_THE TASK_.
From the entries that follow, copy each line in which "agent" appears.

_TASK INPUTS_.
○ ○ ○ ○

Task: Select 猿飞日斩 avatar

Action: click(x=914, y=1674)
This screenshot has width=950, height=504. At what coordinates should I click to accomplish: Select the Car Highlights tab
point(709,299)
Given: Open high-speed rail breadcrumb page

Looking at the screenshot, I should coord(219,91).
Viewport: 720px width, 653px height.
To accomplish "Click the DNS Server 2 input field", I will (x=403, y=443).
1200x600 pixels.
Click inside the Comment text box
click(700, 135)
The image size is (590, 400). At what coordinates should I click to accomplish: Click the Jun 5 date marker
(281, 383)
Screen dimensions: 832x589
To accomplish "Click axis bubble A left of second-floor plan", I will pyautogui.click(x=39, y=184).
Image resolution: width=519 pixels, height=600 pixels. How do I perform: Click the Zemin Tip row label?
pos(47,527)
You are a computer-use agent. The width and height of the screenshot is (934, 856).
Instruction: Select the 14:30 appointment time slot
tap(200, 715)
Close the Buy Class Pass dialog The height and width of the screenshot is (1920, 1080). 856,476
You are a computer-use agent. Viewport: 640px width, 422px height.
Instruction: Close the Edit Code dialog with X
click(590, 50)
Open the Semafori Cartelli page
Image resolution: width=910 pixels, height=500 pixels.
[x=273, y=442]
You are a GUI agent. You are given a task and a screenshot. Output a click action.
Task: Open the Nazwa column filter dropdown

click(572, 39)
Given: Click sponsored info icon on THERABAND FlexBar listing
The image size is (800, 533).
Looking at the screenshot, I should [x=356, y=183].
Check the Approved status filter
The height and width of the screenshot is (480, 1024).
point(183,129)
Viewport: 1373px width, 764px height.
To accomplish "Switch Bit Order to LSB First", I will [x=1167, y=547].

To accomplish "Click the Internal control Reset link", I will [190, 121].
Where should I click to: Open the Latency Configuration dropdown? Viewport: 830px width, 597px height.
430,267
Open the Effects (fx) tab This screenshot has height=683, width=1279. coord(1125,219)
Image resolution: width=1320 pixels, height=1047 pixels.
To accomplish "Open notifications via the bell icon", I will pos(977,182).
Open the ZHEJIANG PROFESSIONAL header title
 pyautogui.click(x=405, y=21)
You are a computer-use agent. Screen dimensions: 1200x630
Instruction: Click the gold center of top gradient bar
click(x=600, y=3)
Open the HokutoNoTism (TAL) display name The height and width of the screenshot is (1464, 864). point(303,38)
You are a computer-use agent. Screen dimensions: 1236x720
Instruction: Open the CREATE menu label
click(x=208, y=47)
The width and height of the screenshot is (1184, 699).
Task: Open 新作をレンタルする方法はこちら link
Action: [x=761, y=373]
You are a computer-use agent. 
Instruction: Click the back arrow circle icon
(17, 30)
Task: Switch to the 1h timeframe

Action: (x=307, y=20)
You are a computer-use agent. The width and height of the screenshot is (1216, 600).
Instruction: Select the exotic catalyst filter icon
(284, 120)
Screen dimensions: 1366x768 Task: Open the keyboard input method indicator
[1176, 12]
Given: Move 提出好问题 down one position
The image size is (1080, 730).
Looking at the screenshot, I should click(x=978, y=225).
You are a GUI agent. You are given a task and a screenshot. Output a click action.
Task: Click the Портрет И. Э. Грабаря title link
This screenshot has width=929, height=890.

○ ○ ○ ○

_YOUR RESPONSE_.
You are a computer-use agent. The width and height of the screenshot is (934, 856).
You are a computer-use agent. Viewport: 640px width, 422px height.
You are a GUI agent. You are given a task and a screenshot. Output a click action.
You are a computer-use agent. Screen dimensions: 1200x630
You are a computer-use agent. Screen dimensions: 1236x720
You are a computer-use agent. 
You are a computer-use agent. The width and height of the screenshot is (1216, 600).
You are a GUI agent. You are given a task and a screenshot. Output a click action.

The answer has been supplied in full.